Le silo portuaire de Caen est désormais propriété de la coopérative AGRIAL mais une convention de mise à disposition existe avec sa voisine, la coopérative de Creully. Pas étonnant donc de retrouver, la semaine dernière, François Blanchetière (AGRIAL) aux côtés d’Yves Julien (président de la coopérative de Creully). Mercredi et jeudi, on y a chargé un bateau de 4 300 t de féverole à destination des assiettes égyptiennes. 

Le savoir-faire de Creully
La culture de la féverole, c’est un peu le dada de la coopérative de Creully. En collaboration avec Arvalis et disposant en son équipe technique de spécialistes, elle a fait de ce dossier une priorité. D’ailleurs la féverole se plaît bien dans les limons profonds de la plaine nord de Caen. Preuve en 2009, la sole devrait encore augmenter de l’ordre de 30 % au détriment du pois, du colza mais aussi du lin. Encore faut-il faire preuve d’un suivi technique rigoureux pour dégager un niveau de revenu correct. “Les rendements peuvent varier de 30 à 70 q”, confirme Yves Julien.

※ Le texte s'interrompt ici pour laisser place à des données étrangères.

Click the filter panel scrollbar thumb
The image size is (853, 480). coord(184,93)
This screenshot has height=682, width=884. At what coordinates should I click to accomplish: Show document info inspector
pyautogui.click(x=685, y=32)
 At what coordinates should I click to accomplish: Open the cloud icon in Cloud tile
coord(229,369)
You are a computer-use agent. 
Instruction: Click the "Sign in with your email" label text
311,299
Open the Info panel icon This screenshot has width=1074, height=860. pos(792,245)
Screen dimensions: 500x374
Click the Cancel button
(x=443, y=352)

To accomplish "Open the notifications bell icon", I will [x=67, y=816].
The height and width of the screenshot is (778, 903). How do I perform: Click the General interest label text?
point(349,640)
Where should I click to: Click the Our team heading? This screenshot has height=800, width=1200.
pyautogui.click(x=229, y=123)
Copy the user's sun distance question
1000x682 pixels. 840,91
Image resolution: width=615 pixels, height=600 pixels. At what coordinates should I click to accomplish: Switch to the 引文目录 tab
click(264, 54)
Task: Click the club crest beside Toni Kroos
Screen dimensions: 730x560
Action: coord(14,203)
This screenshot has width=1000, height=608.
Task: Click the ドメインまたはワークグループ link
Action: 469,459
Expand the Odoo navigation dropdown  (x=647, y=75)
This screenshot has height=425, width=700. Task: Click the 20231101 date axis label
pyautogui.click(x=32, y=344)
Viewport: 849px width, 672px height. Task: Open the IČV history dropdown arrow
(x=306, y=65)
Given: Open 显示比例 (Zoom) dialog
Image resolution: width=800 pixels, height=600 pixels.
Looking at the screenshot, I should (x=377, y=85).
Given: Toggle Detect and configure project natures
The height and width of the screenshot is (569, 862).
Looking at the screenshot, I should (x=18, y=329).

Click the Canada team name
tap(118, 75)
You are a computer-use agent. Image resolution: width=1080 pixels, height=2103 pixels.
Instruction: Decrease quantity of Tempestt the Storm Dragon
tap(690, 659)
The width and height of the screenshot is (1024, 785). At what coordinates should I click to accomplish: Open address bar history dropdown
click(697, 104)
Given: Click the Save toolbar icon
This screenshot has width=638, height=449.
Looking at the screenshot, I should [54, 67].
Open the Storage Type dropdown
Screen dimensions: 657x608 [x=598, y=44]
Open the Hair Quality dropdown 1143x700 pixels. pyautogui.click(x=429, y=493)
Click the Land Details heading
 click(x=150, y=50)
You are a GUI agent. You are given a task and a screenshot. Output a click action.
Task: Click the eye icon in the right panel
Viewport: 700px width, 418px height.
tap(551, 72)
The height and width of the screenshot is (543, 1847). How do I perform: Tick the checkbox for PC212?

Il faut y ajouter le volet qualitatif. Un grain brûché ou strippé, une couleur hétérogène (...), il n’en faut pas plus pour qu’un lot soit déclassé. Adieu le marché de l’alimentation humaine. Bonjour celui de l’alimentation animale avec une valorisation bien moindre. Du côté de Creully, on se bat donc depuis plusieurs années sur ce dossier de la qualité. Tout d’abord via un réseau de surveillance et d’alerte par SMS. Puis, à la récolte, par un allotement sans concession qui demande pédagogie et parfois explications de texte vis-à-vis des adhérents. Pas toujours facile mais une stratégie gagnante concrétisée ce printemps par un premier bateau 100 % coopérative de Creully au départ de Caen. Après 12 jours de voyage, il devrait arriver dans le port de Daneytta en Egypte où sera présente une délégation de la coopérative. Objectif : “mieux appréhender les attentes du marché en matière de féverole à destination de l’alimentation humaine”, commente Yves Julien.

Du potentiel à revendre
Le silo portuaire de Caen, d’où s’exportent 300 000 à 350 000 t de céréales (toutes natures confondues), en a encore sous le pied. Son potentiel est estimé à au moins 500 000 t. Il constitue un outil de proximité pour la plaine bas-normande avec des frais d’approche moins élevés que ceux du grand port voisin. “Un bateau qui vient à Caen, c’est moins cher que de remonter la Seine et charger à Rouen, assure François Blanchetière. Le Havre/Rouen, c’est 8 heures de voyage”. Caen a aussi ses limites avec une restriction de largeur et un tirant d’eau limité. Les plus gros bateaux jaugent de 16 000 à 18 000 t. Autre handicap souligné avec une qualité qui n’est pas systématiquement au rendez-vous. Mais la fusion entre AGRIAL et Union Set pourrait ramener les quelques pour-cent de protéines faisant parfois défaut.